I will close this issue because I have already made the changes to improve error logging (see 1.4 release) - but it doesn't mean you can't ask more questions. If it turns out to be another problem than permissions, I can re-open.

elvetemedve commented 2 months ago

I agree it's cumbersome to have to start a JACK server every time. I have been very happy with Pipewire, which replaces pulseaudio (probably what you are running) and at the same time can act as an always-on JACK server. It makes the whole experience very seamless in my opinion - no extra start-up steps required.

I'm on Arch Linux and switched to Pipewire few months ago. So far I have good experience with it (though had to restart it couple of times when I connected a bluetooth headset). I didn't know that Pipewire can act as JACK server. It's good to know, thank you for that.


It's because the permissions depend on which folder you are in. Probably the folder where the DLL is does not have write permission for your user. But your user will always have write permission in your own user documents folders.

I see, it makes sense.


I will close this issue because I have already made the changes to improve error logging (see 1.4 release) - but it doesn't mean you can't ask more questions. If it turns out to be another problem than permissions, I can re-open.

I've installed your new release and with "popup_verbose": true it showed me the permission issue. After changing the log file path to the home directory, it started recording the data. Thank you very much for helping me out and for the quick response. :)
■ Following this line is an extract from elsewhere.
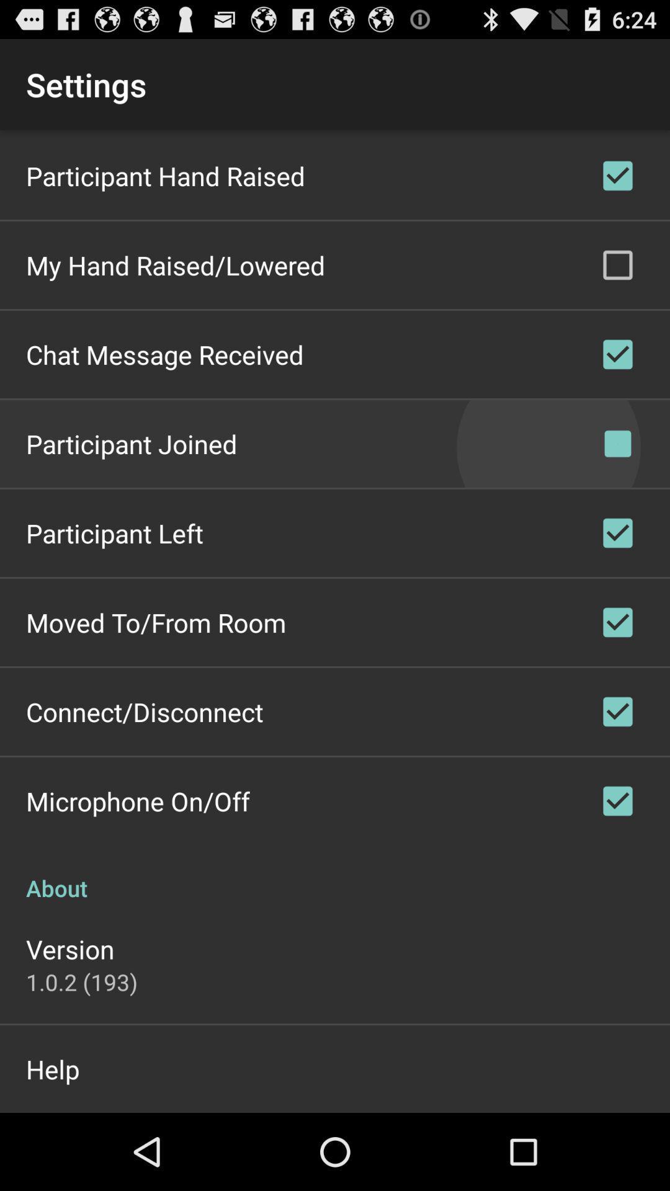 The image size is (670, 1191). I want to click on the microphone on/off icon, so click(138, 801).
elvetemedve commented 2 months ago

It looks like the renaming worked well, though I still don't see the Midi controller recognized by the application.

My config:

{
    "log": "midi_rename.log",
    "popup": true,
    "rules": [
        {
          "match_name": "DDJ-FLX10 - DDJ-FLX10 MIDI.+",
          "match_direction": "out",
          "replace_name": "DDJ-FLX10",
          "replace_man_id": 65535,
          "replace_prod_id": 65535,
          "replace_channel_mask": 65535,
          "replace_driver_version": 274,
          "replace_technology": 1
        },
        {
          "match_name": "DDJ-FLX10 - DDJ-FLX10 MIDI.+",
          "match_direction": "in",
          "replace_name": "DDJ-FLX10",
          "replace_man_id": 65535,
          "replace_prod_id": 65535,
          "replace_driver_version": 274
        }
    ]
}

Related lines from log:

Request for output device capabilities:   name: DDJ-FLX10 - DDJ-FLX10 MIDI 1
  man id: 255
  prod id: 1
  driver version: 1
  technology: 1
  voices: 0
  notes: 0
  channel mask: 65535
  support: 0

--> Matched a replace rule. Returning:   name: DDJ-FLX10
  man id: 65535
  prod id: 65535
  driver version: 274
  technology: 1
  voices: 0
  notes: 0
  channel mask: 65535
  support: 0

Request for input device capabilities:   name: DDJ-FLX10 - DDJ-FLX10 MIDI 1
  man id: 255
  prod id: 1
  driver version: 1

--> Matched a replace rule. Returning:   name: DDJ-FLX10
  man id: 65535
  prod id: 65535
  driver version: 274

Do you have any suggestion how to debug this further? @SanderVocke

SanderVocke commented 1 month ago

Hi @elvetemedve, it so happens that I also heard of another user who unsuccessfully attempted to use this wrapper for Rekordbox (with a DDJ-RB in that case). I created another issue to discuss further steps: #4. Let's discuss there.